Introduction

Numpy Structured arrays are a more complex type of array made up of smaller “structures”. This is very similar to an array of structs in the C language.

Previously, we had introduced Numba’s @jitclass feature for grouping together values of different types. However, for many uses (outside of building your own data structures) structured arrays will suffice.

Creation

You can create a numpy structured array by passing in a dtype containing a list of the names and types of the individual fields like this:

import numpy
a = numpy.empty((10,), dtype=[('x', float), ('y', float), ('z', float), ('count', int)])

If you need to specify the exact precision, you can do this with the numpy types:

a = numpy.empty((10,), dtype=[('x', numpy.float32), ('y', numpy.float32), 
    ('z', numpy.float64), ('count', numpy.uint8)])

You can also provide input data using numpy.array:

a = numpy.array([(121.9, 97.1, 9.1, 5), (124.1, 98.0, 8.7, 4)], 
    dtype=[('x', float), ('y', float), ('z', float), ('count', int)])

Access

You can access individual structures with the normal numpy indices, combined with the name if individual fields. To set values, use this syntax:

# set all the `x` values to 10 for all elements of the array
a['x'] = 10
# set all the fields of the first structure to 9
a[0] = 9
# set the 'x' field of the second structure to 100
a[1]['x'] = 100

The same rules apply for reading data out of the array:

# all the 'x' fields in the array
a['x']
# the first structure in the array
a[0]
# the 'x' field of the second structure in the array
a[1]['x']

Strings

Prior to numpy 2.0 you needed to define the length of strings in a structured array, and whether they were unicode or not:

a = numpy.empty((10,), dtype=[('asciistring', 'S8'), ('unicodestring', 'U5')])

Note that asciistring is limited to 8 characters and is accessed as a Python bytes object. unicodestring is limited to 5 characters and is accessed as a normal string.

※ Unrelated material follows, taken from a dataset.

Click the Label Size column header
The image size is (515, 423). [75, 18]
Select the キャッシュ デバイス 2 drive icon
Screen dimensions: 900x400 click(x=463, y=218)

Since numpy 2.0, you can use the new StringDType which is more flexible - you don’t have to define length and can handle UTF-8 encoded strings:

a = numpy.empty((10,), dtype=[('x', float), ('label', numpy.dtypes.StringDType)])
a['label'] = 'forest'

Numba

Numba can also access structured arrays:

from numba import njit

@njit
def iteratearray(a_struct):
    rows, = a_struct.shape
    totalcount = 0
    for i in range(rows):
        totalcount += a_struct[i]['count']
        
    return totalcount

a = numpy.array([(121.9, 97.1, 9.1, 5), (124.1, 98.0, 8.7, 4)], 
    dtype=[('x', float), ('y', float), ('z', float), ('count', int)])
    
print(iteratearray(a))

If you prefer, you can use the more C style “dot” notation from within numba:

for i in range(rows):
   totalcount += a_struct[i].count

Conclusion

Structured arrays are another handy numpy feature that can be combined with Numba to create fast application specific code. Structured arrays are often using with LiDAR data - for example Riegl Tools returns structured numpy arrays of TLS data.